- [Text under study]
= = =

Doctors treating a patient who had complained of repeatedly losing his balance made an unexpected discovery: The 84-year-old man had a 3½-inch pocket of air in his brain.
The man had been referred to the emergency room by his primary physician in Northern Ireland.
He told his doctor about weeks of recurrent falls and three days of left-side arm and leg weakness, according to the report, published in the journal BMJ Case Reports. The patient, who is not identified in the report, did not have any visual or speech impairments and did not seem confused or have facial weakness, according to the authors.
“The thing I was most concerned about in an elderly patient with new onset limb weakness and balance disturbance was some form of stroke,” said Dr. Finlay Brown, a leading author of the report and a general practitioner in Belfast who treated the man.
The physicians performed scans of the brain to identify any signs of bleeding or brain damage caused by blocked blood vessels, according to Brown.
But what they found was much more unusual.
Small benign tumor
A computed tomography scan of the patient’s brain showed a large pocket of air — also called a pneumatocele — in the patient’s right frontal lobe that was approximately 3½ inches long.

= = =

Stored data:
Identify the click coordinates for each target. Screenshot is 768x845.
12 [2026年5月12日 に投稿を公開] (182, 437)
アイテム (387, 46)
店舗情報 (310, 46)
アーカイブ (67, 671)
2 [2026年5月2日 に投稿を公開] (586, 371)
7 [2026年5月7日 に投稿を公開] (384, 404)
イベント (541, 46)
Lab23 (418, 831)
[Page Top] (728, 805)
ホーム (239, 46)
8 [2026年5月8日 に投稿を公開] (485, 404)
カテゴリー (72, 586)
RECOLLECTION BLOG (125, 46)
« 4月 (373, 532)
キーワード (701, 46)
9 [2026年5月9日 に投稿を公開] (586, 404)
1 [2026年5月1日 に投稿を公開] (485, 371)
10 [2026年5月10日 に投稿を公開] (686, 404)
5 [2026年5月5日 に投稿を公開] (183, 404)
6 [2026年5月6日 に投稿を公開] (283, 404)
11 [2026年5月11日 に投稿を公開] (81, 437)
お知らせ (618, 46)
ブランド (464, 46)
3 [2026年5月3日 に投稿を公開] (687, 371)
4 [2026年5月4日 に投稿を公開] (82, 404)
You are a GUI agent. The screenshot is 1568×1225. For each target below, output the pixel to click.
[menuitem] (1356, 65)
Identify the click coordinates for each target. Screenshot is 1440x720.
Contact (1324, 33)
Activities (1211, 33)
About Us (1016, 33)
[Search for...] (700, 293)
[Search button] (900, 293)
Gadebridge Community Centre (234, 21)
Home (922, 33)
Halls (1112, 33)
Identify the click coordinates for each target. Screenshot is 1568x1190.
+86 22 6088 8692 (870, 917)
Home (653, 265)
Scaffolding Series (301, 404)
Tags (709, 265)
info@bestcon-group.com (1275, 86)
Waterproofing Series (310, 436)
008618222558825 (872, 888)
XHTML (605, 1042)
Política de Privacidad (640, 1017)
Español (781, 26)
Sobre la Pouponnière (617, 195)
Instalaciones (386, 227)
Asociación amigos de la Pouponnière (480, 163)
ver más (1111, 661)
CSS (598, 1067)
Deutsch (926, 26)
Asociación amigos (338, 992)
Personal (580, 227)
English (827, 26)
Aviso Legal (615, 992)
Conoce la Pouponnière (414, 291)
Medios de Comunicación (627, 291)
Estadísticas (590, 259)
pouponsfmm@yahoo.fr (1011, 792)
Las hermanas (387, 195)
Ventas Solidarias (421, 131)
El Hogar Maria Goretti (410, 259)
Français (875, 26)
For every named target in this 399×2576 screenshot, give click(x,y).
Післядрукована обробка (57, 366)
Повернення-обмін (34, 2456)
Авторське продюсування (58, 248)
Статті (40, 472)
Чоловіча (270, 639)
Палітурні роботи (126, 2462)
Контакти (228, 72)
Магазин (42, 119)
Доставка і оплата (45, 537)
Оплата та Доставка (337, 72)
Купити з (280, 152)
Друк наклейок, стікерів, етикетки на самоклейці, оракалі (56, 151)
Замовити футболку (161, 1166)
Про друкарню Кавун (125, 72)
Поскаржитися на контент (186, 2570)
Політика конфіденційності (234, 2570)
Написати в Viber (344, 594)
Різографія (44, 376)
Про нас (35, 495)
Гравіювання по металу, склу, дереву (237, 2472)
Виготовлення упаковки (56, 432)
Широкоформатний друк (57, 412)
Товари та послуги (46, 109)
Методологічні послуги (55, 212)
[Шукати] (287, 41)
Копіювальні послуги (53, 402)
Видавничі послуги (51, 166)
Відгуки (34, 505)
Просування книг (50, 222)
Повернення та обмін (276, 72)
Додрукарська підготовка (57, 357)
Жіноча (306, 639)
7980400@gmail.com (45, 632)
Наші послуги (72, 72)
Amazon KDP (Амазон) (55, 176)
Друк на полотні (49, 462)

= = =

In the article about the patient with air in his brain, which journal published the report? The records are separate material and are not connected to the article about the patient.

BMJ Case Reports